Sainz likes Africa too In the car category, Carlos Sainz (VW -- no. 307) clocked up his third Dakar victory and his first on African soil. He also grabbed the mantle of overall leader at the top of a 100%-Volkswagen provisional podium. On two ...
Sainz likes Africa too
In the car category, Carlos Sainz (VW -- no. 307) clocked up his third Dakar victory and his first on African soil. He also grabbed the mantle of overall leader at the top of a 100%-Volkswagen provisional podium. On two wheels, the honors also went to Spain, with Isidre Esteve winning his sixth stage victory on the rally at Ouarzazate, but the best performance of the day goes to Marc Coma, who moves to the top of the overall ranking ahead of his KTM - Repsol team-mate.
The battle for the lead in the bike race requires uncommon riding skill, ultra-high-performance machines and unfailing physical toughness, but the day's special also illustrates the need for a keen tactical sense in order to prevail in the Dakar. For the fastest riders, it is much more advantageous to set off far behind one's rivals, then to try to catch them or at least make up plenty of ground along the route. This is because it falls upon the leading drivers to do the navigational work, a responsibility that prevents them from traveling at a high speed. In short, it is easier to follow your rivals than to leave them trailing in your wake!
Yesterday, it was Cyril Despres who benefited from this favorable position, while his team-mate Isidre Esteve Pujol has taken advantage of it today. Starting out in 19th place, he was able to swoop down on those ahead of him to record the best CP1 and CP2 passing times. Without even having caught up with the head of the race, the rider who has twice finished fourth in the rally clocked up the best time at the finish. Marc Coma has adopted similar tactics, which have helped him take the overall lead. Having set off six minutes behind Cyril Despres, the titleholder's declared rival really shifted to catch up with his rival, accomplishing his mission between CP1 and CP2. The two big favorites continued on their route with Carlo De Gavardo, without any member of this trio managing to go on the offensive. In the end, Coma took command of the rally, 4'51'' ahead of Esteve and 5'06'' in front of Despres...who will start four minutes behind him tomorrow morning.
There was much wondering yesterday about the ability of Carlos Sainz to convert his undisputed rally driving talent into Dakar success on African soil. The Spaniard replied with his steering wheel and gear lever, and the response was an unequivocal 'yes'. For his first Dakar, Sainz has already shown himself to be both effective and restrained on Moroccan territory. The right formula is always difficult to find, but after all, the world record-holder for rally victories is still as renowned for his consistency as for his technique.
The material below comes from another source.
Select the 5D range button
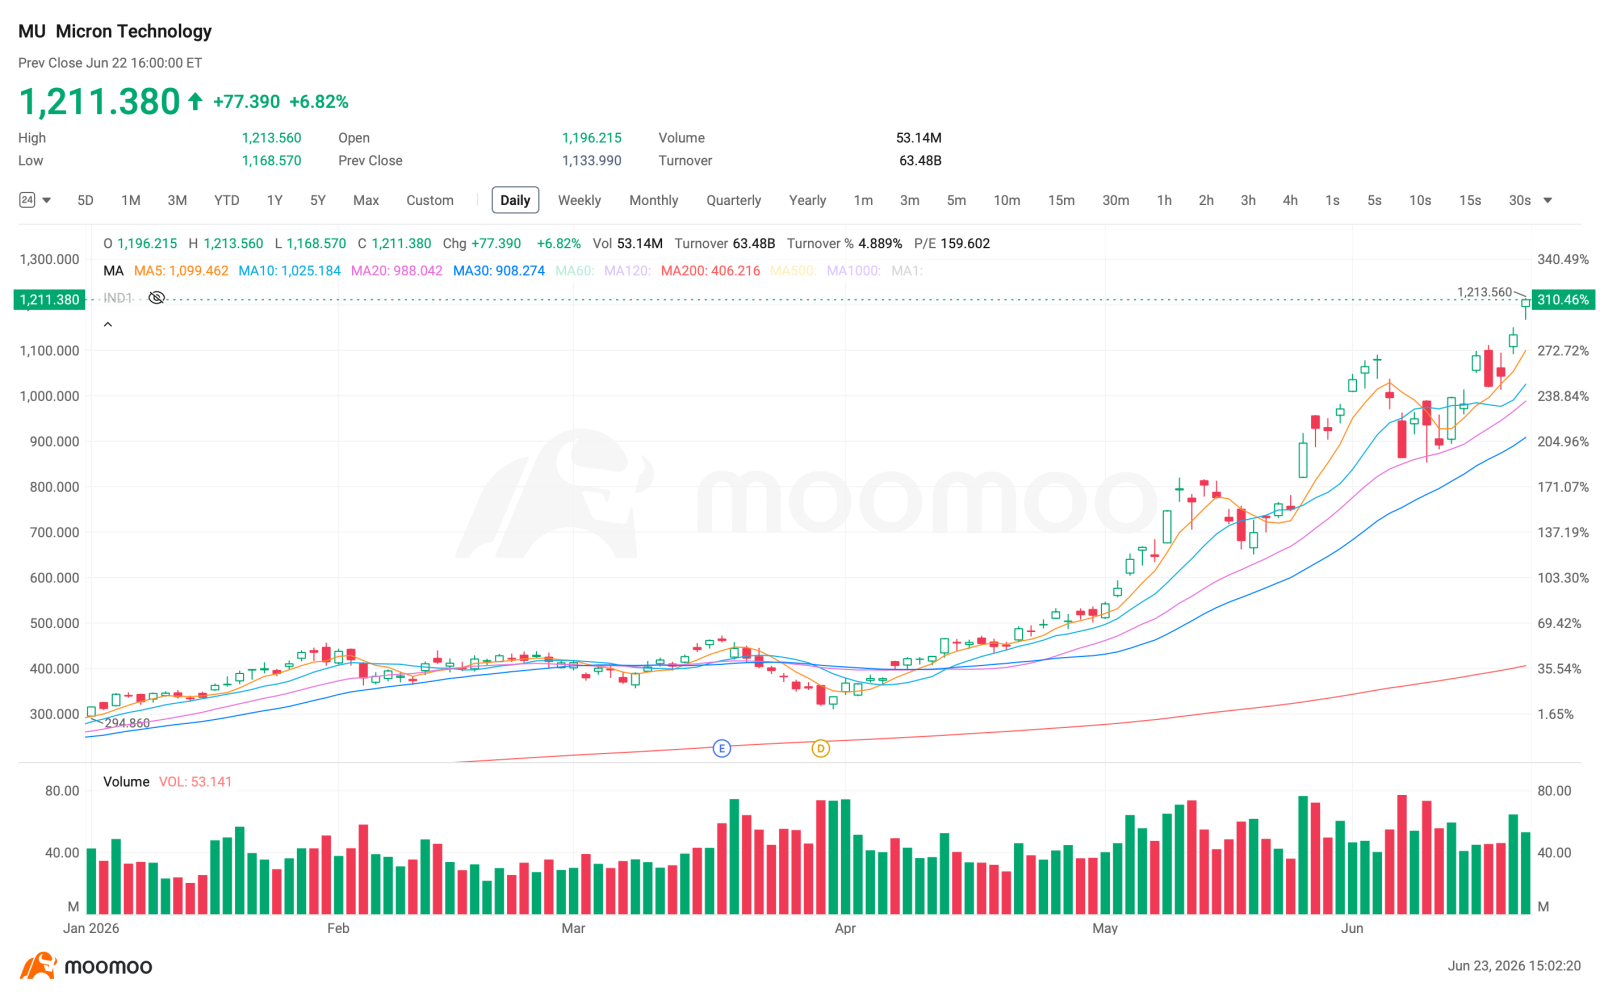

With such qualities, Sainz has taught a lesson to a fair few drivers with more experience than him on the Dakar.
Even Stephane Peterhansel and Hiroshi Masuoka, with 10 Dakar victories between them, have fallen foul of traps in Morocco today. The two Mitsubishi drivers, who led by some distance at the head of the race after passing Jean-Louis Schlesser, the previous day's winner, did not strut their stuff for long. The Japanese rolled his vehicle, causing it serious damage, although that didn't prevent him from finishing the special (delayed by 27'). But on the return to the bivouac, the examination of the Pajero Evo IV by the "Mitsu" technicians produced a unanimous verdict: Masuoka's Dakar is over. "Peter", meanwhile, despite avoiding such uncontrolled maneuvers, had troubles of his own as a navigational error cost him a total of 17 minutes at the end of the special. Finally, Jean-Louis Schlesser did a relatively good job of managing the handicap of starting out first, finishing in the stage's Top 10. What's more, he also had the satisfaction of seeing his new team-mate Thierry Magnaldi clinch second place on the day, 2' behind Sainz.
The individual performance of Carlos Sainz also confirms the competitiveness of the Race Touareg II and the cohesion of the team put together by Volkswagen, as the German make holds the first three places in the overall ranking, with Bruno Saby on 4'51'' and Jutta Kleinschmidt on 5'09''. In terms of the battle with Mitsubishi, it is Luc Alphand who remains most in touch with the VWs, both in the ranking for the special (3rd with 3'10'') and overall (4th with 6'39'').
In the truck race, Vladimir Chagin has continued his flawless trajectory by winning his fourth consecutive victory in Ouarzazate, 2'42'' ahead of Hans Stacey. So far on the Dakar 2006, he has been quite simply unbeatable. His advantage over the competition is already bordering on insolence, since his nearest overall rival, Karel Loprais, is 1h08 behind after just two Moroccan stages!